(POJ 3187) Backward Digit Sums (递推+暴力)

FJ and his cows enjoy playing a mental game. They write down the numbers from 1 to N (1 <= N <= 10) in a certain order and then sum adjacent numbers to produce a new list with one fewer number. They repeat this until only a single number is left.
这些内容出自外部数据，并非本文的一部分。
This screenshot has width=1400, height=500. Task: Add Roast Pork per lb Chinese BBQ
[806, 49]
For example, one instance of the game (when N=4) might go like this: 

    3   1   2   4

      4   3   6

        7   9

         16

Behind FJ's back, the cows have started playing a more difficult game, in which they try to determine the starting sequence from only the final total and the number N. Unfortunately, the game is a bit above FJ's mental arithmetic capabilities. 
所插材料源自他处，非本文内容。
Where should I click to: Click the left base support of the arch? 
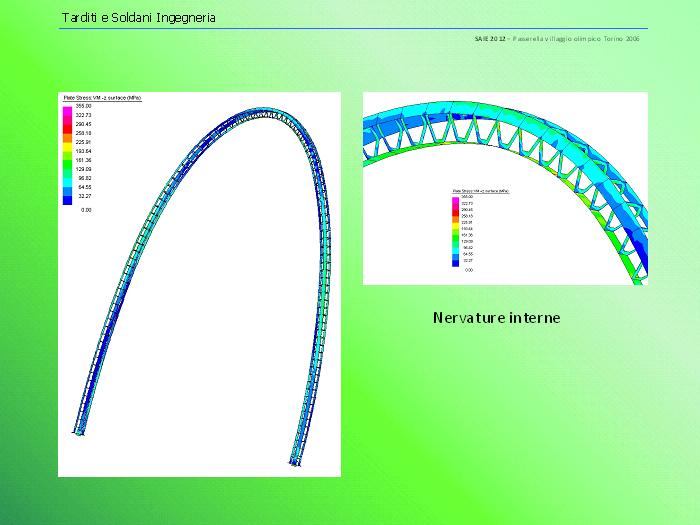pyautogui.click(x=79, y=433)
Write a program to help FJ play the game and keep up with the cows.

Input

Line 1: Two space-separated integers: N and the final sum.

Output

Line 1: An ordering of the integers 1..N that leads to the given sum. If there are multiple solutions, choose the one that is lexicographically least, i.e., that puts smaller numbers first.

Sample Input

4 16

Sample Output

3 1 2 4

解题思路:

全排列1-N,如果有一组数据能够递推最终得到M,那么就输出这组数据

递推要用数组实现,我一开始使用队列递推,结果超时了。。。

#define _CRT_SECURE_NO_WARNINGS
#include <iostream>
#include <algorithm>
#include <queue>
#include <string.h>
using namespace std;
int N,M;
int perms[20],resPerms[20];
int main() {
	cin >> N >> M;
	for (int i = 0; i < N; ++i) {
		perms[i] = i+1;
	}
	do 
	{
		for (int i = 0; i < N; ++i) {
			resPerms[i] = perms[i];
		}
		for (int i = N-1; i > 0; --i) {
			for (int j = 0; j <= i-1; ++j) {
				resPerms[j] = resPerms[j] + resPerms[j + 1];
			}
		}
		if (resPerms[0] == M) {
			for (int i = 0; i < N; ++i) {
				cout << perms[i];
				if (i < N - 1) cout << " ";
			}
			break;
		}
	} while (next_permutation(perms,perms+N));
	
	system("PAUSE");
	return 0;
}